**TASK BRIEF:**
Show every line of the records below that contains the word "computer".

Top of DATA FOR THE TASK

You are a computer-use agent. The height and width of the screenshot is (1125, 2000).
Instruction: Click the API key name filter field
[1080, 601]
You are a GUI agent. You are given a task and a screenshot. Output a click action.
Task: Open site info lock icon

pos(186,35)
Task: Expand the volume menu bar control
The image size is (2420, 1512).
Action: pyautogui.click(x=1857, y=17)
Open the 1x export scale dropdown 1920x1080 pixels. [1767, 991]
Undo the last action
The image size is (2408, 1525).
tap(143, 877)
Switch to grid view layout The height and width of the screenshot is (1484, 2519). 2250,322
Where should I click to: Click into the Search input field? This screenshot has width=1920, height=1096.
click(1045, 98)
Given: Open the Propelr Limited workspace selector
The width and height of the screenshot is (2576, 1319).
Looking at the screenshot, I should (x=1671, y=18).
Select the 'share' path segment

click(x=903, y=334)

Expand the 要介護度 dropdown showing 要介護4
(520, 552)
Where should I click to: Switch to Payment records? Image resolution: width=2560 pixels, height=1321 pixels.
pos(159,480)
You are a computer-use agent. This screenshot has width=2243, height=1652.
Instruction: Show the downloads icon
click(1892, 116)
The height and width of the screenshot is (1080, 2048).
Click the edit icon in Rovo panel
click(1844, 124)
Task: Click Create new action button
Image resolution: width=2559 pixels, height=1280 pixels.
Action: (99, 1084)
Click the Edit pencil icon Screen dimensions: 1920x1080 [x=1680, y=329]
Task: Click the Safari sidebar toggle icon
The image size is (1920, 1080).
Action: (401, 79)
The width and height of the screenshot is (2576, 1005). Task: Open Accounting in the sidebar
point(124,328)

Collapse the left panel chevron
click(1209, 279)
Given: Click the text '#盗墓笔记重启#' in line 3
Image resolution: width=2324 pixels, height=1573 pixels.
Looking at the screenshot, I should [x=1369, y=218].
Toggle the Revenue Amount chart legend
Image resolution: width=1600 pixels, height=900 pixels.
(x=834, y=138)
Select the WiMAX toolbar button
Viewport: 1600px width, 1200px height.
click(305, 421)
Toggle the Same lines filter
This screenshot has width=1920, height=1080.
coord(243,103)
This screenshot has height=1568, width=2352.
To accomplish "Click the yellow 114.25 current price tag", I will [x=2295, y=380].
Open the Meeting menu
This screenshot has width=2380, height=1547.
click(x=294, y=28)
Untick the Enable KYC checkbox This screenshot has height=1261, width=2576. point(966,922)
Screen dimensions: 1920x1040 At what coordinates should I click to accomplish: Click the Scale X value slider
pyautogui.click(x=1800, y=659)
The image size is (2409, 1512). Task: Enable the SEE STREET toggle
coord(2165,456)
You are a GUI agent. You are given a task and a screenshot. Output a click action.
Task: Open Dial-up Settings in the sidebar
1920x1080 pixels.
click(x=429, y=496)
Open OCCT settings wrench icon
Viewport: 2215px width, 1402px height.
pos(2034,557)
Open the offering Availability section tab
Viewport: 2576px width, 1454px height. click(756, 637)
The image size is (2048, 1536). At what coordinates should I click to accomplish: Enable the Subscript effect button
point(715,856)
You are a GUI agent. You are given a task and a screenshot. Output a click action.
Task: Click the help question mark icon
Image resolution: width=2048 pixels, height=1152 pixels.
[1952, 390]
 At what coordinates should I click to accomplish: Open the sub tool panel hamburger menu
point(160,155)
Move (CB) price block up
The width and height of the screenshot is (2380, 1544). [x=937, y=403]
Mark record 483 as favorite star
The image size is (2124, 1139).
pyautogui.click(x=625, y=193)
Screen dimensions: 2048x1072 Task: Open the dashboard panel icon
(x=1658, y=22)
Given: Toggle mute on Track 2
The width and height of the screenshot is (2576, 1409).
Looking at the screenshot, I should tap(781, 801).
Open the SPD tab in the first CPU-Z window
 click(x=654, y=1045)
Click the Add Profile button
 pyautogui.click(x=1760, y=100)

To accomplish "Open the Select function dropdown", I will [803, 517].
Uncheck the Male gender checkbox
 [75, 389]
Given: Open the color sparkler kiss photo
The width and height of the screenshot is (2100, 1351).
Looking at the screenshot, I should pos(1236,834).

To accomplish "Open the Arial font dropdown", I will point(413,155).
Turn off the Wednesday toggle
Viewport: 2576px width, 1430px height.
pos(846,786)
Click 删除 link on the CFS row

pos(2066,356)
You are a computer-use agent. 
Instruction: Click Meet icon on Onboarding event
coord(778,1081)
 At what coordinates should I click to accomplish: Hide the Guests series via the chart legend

Bottom of DATA FOR THE TASK

**RESPONSE FOR THIS EXERCISE:**
You are a computer-use agent. The height and width of the screenshot is (1125, 2000).
You are a computer-use agent. This screenshot has width=2243, height=1652.
You are a computer-use agent. 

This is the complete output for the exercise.